The *SeqN functions are partially sequential, they synchronize after every N elements. To use the Mandelbrot example, if you're rendering a 64000 x 64000 image, it would take more than 4 gigs of RAM to do it with pbinit. For a sequential renderer that is no problem, since you can output each byte after it's computed. A parallel renderer can't really use that strategy, since the pixels are computed in parallel and outputting them as they come would lead to an unsorted image.
Sequential output:
# iter (fun i -> sleep (3-i); puts (showInt i)) (0--3);;
0
1
2
3
- : unit = ()
Parallel output:
# piter ~process_count:4 (fun i -> sleep (3-i); puts (showInt i)) (0--3);;
3
2
1
0
- : unit = ()
What we can do is turn the problem into a sequential iteration of internally parallel blocks. E.g. render a 1MB block of pixels in parallel, print it out before doing the next block. This way memory use is limited to block size and we still get a decent parallelization speedup.
Partially sequential iteration:
# iter (fun l -> iter puts @@ pmap (fun i -> sleep (3-i); showInt i) l) (groupsOf 2 (0--3));;
0
1
2
3
Or using piterSeqN:
# piterSeqN 2 puts (fun i -> sleep (3-i); showInt i) (0--3);;
0
1
2
3
Here's a larger example, using the already familiar Mandelbrot renderer. Starting with a sequential version:
open Prelude
let niter = 64
let limit = 4.0
let mandelbrot z x y =
let cr = 2.0 *. float x /. z -. 1.5 in
let ci = 2.0 *. float y /. z -. 1.0 in
let rec aux i zr zi = if i >= niter then 0 else
let nzr = zr *. zr -. zi *. zi +. cr
and nzi = 2.0 *. zr *. zi +. ci in
if nzr *. nzr +. nzi *. nzi > limit
then int (ceil (255. *. (float (niter-i) /. float niter)))
else aux (i+1) nzr nzi in
aux 0 0.0 0.0
(*vvv Interesting part starts here vvv*)
let draw_fractal z w h =
for y = 0 to h-1 do
for x = 0 to w-1 do
output_byte stdout (mandelbrot z x y)
done
done
let print_fractal w h =
puts (sprintf "P5 %i %i 255" w h);
draw_fractal (float (min w h)) w h
let () = print_fractal (parseInt Sys.argv.(1)) (parseInt Sys.argv.(1))
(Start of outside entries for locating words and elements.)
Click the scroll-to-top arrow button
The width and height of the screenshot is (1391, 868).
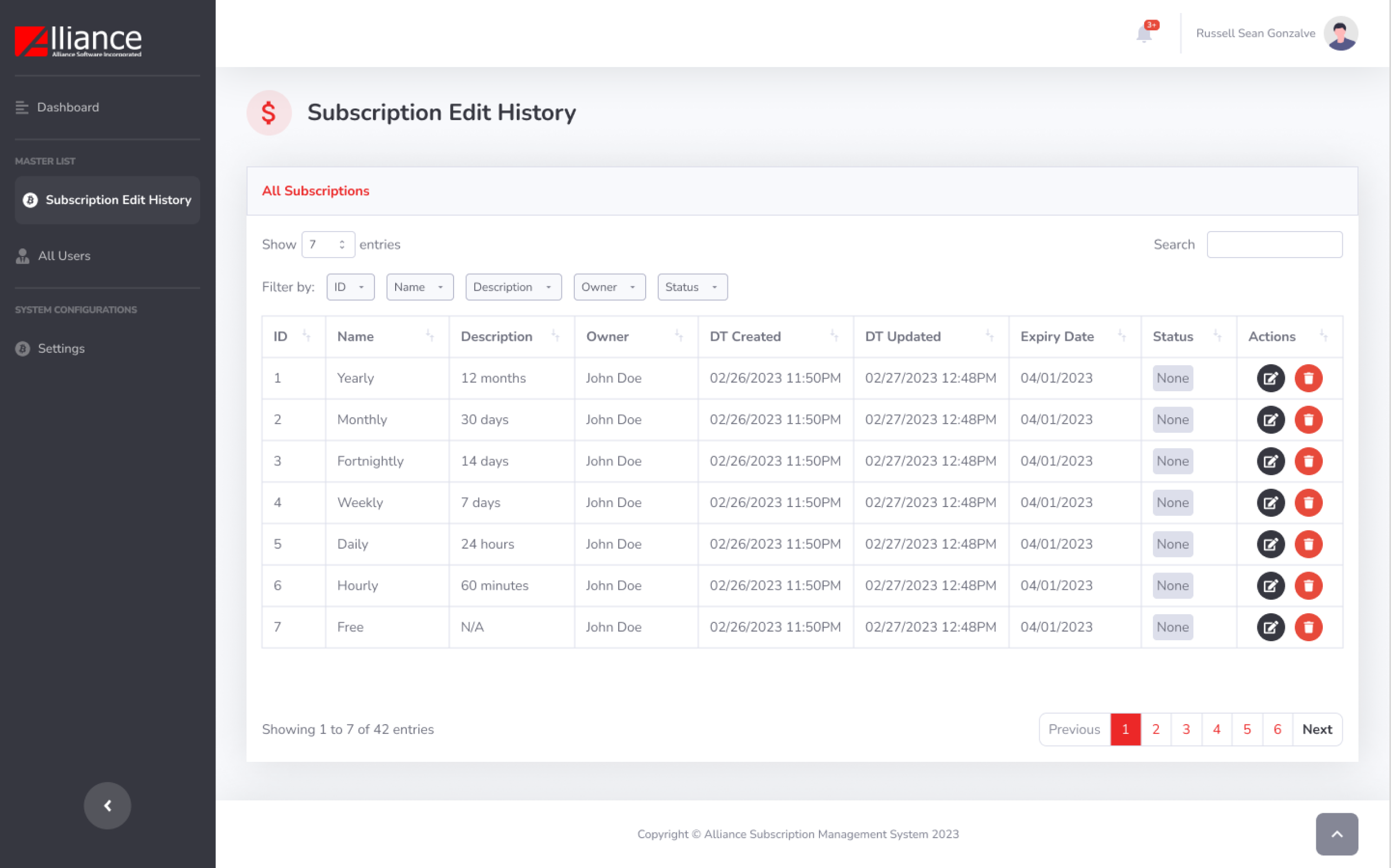pyautogui.click(x=1336, y=834)
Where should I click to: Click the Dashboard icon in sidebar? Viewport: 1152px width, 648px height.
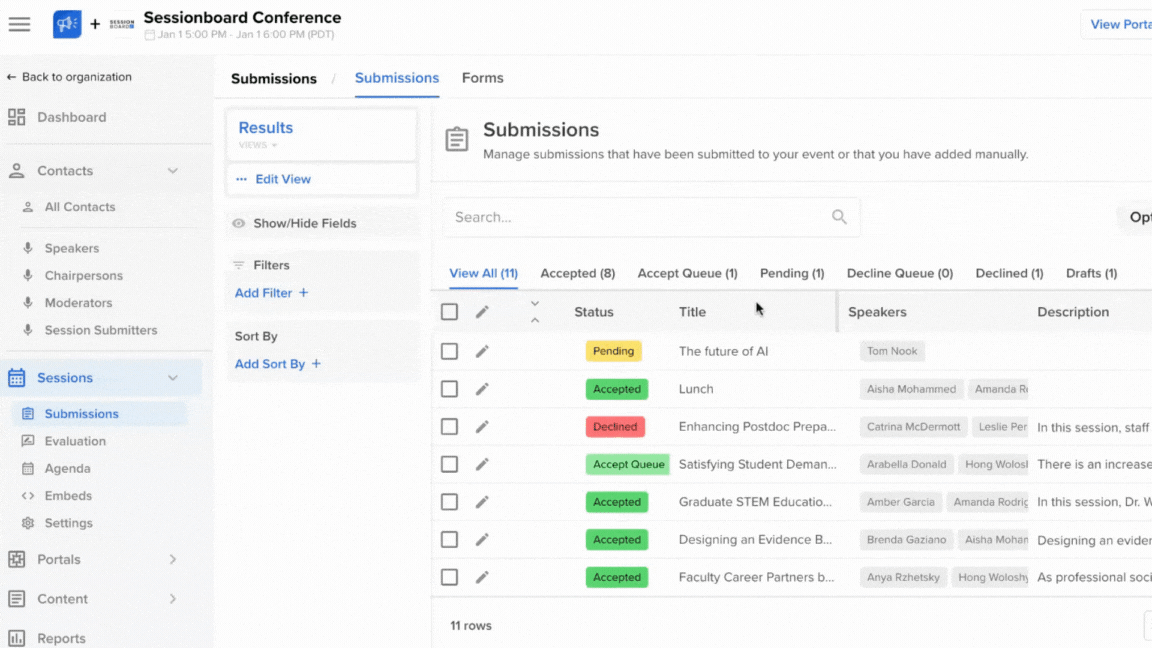[x=17, y=117]
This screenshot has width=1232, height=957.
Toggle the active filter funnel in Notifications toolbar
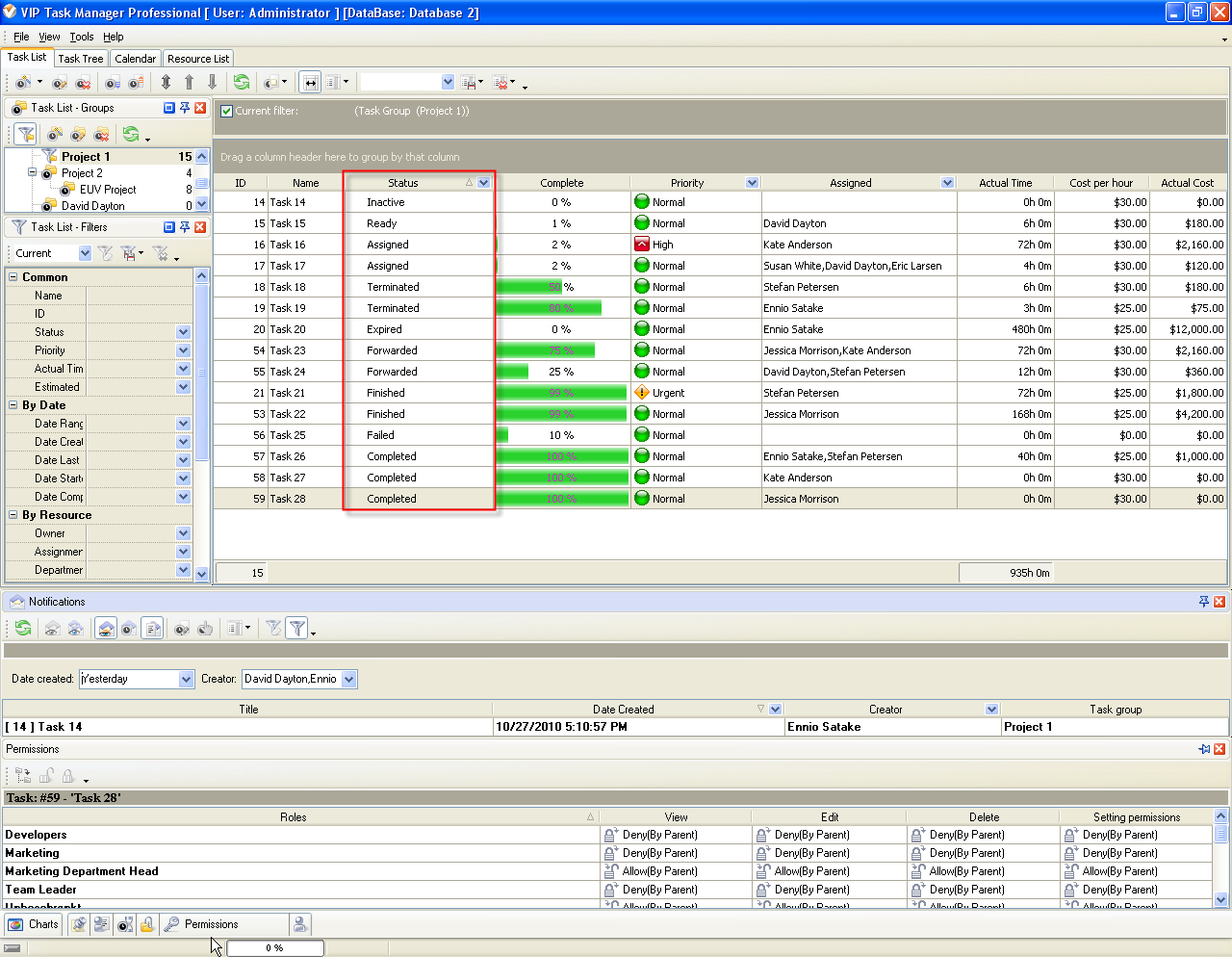(x=297, y=629)
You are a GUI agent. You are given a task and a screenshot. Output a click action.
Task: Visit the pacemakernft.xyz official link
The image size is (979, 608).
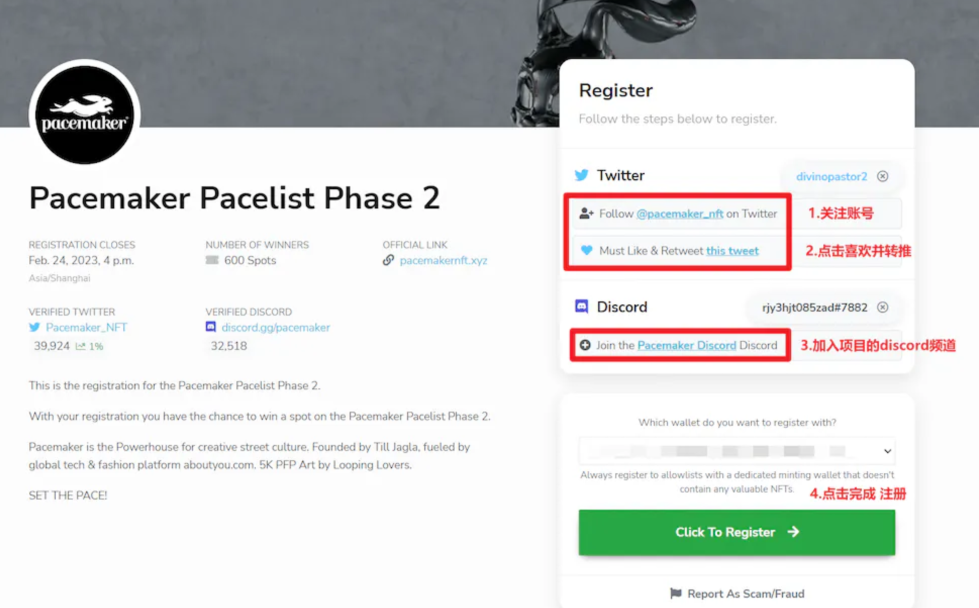point(443,261)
To make it parallel, we make draw_fractal create all scanlines and print them out:
let draw_scanline z w y =
binit (fun x -> mandelbrot z x y) w
let draw_fractal z w h =
let scanlines = pmap (fun y -> draw_scanline z w y) (0--(h-1)) in
iter putStr scanlines
And to make it constant-space parallel (well, O(width*256)), let's process in blocks of 256 scanlines:
let draw_fractal z w h =
piterSeqN 256 putStr (fun y -> draw_scanline z w y) (0--(h-1))
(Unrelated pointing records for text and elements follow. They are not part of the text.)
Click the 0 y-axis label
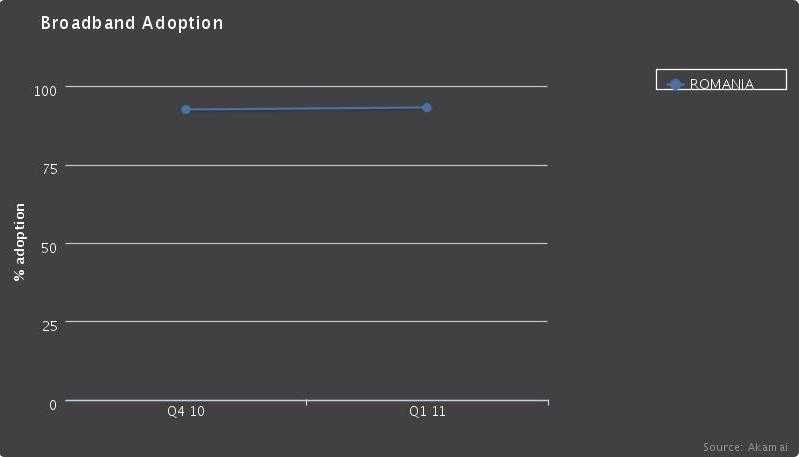This screenshot has height=457, width=799. point(53,404)
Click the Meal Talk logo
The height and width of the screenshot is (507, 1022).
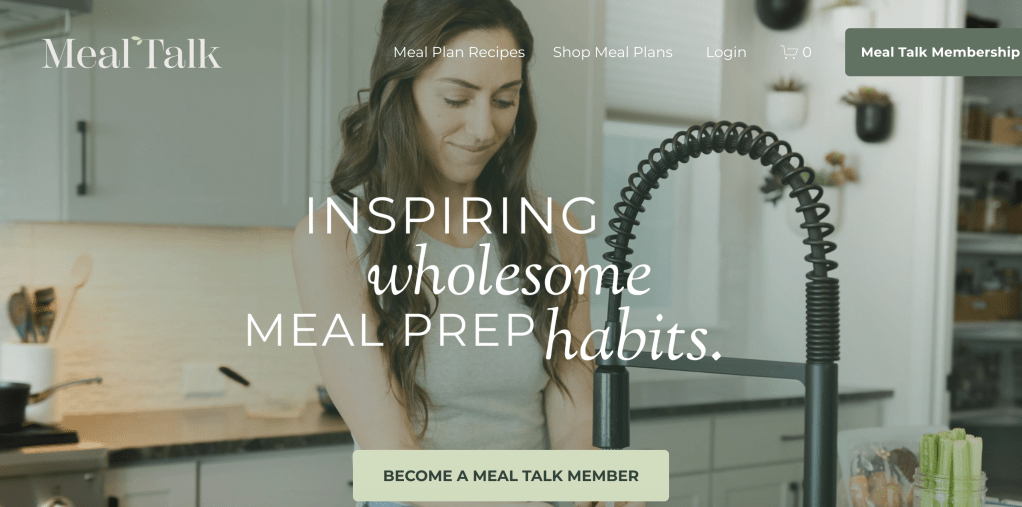click(132, 53)
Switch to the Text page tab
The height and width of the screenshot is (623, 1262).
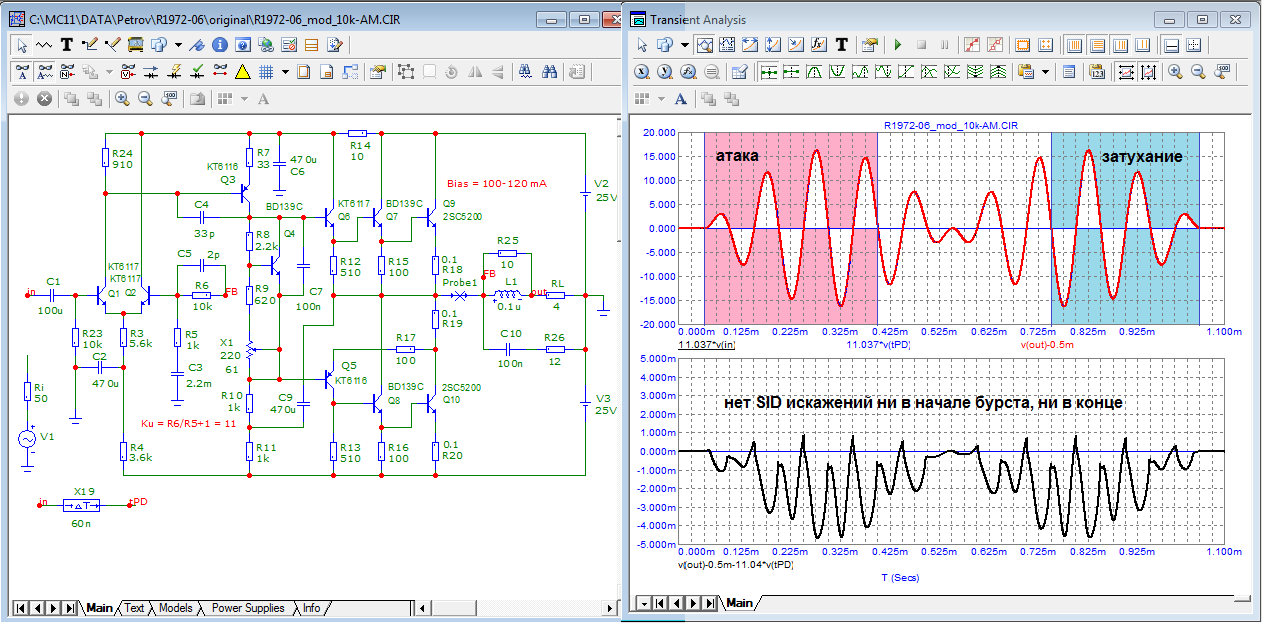click(x=133, y=608)
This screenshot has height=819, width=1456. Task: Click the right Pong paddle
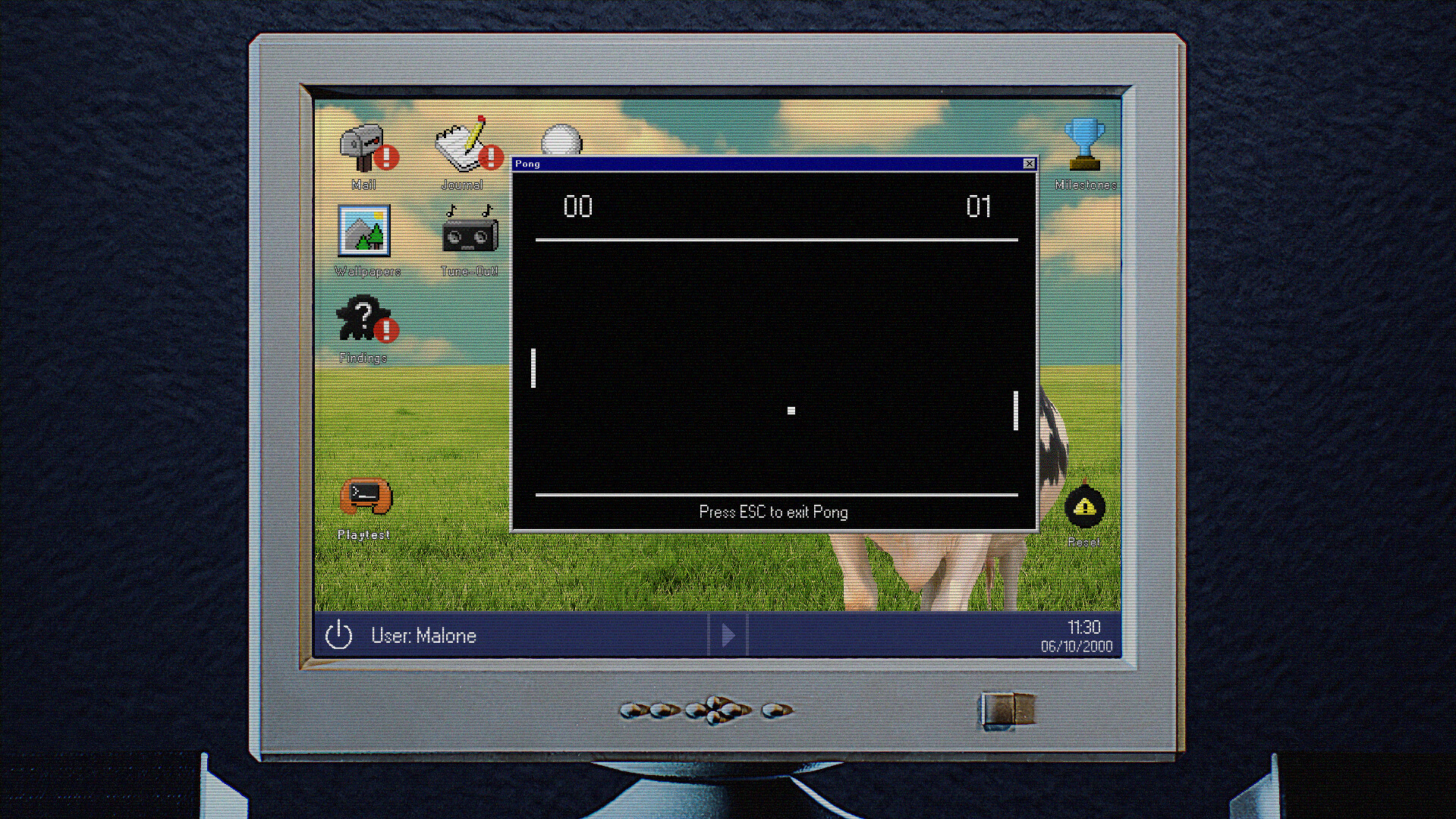click(x=1016, y=411)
Done! Let's put it all together one more time:
open Prelude
let niter = 64
let limit = 4.0
let mandelbrot z x y =
let cr = 2.0 *. float x /. z -. 1.5 in
let ci = 2.0 *. float y /. z -. 1.0 in
let rec aux i zr zi = if i >= niter then 0 else
let nzr = zr *. zr -. zi *. zi +. cr
and nzi = 2.0 *. zr *. zi +. ci in
if nzr *. nzr +. nzi *. nzi > limit
then int (ceil (255. *. (float (niter-i) /. float niter)))
else aux (i+1) nzr nzi in
aux 0 0.0 0.0
let draw_scanline z w y =
binit (fun x -> mandelbrot z x y) w
let draw_fractal z w h =
piterSeqN 256 putStr (fun y -> draw_scanline z w y) (0--(h-1))
let print_fractal w h =
puts (sprintf "P5 %i %i 255" w h);
draw_fractal (float (min w h)) w h
let () = print_fractal (parseInt Sys.argv.(1)) (parseInt Sys.argv.(1))
We replaced five lines of sequential code with three lines of parallel code and got a version that scales nearly linearly with the number of cores. Not too bad, eh?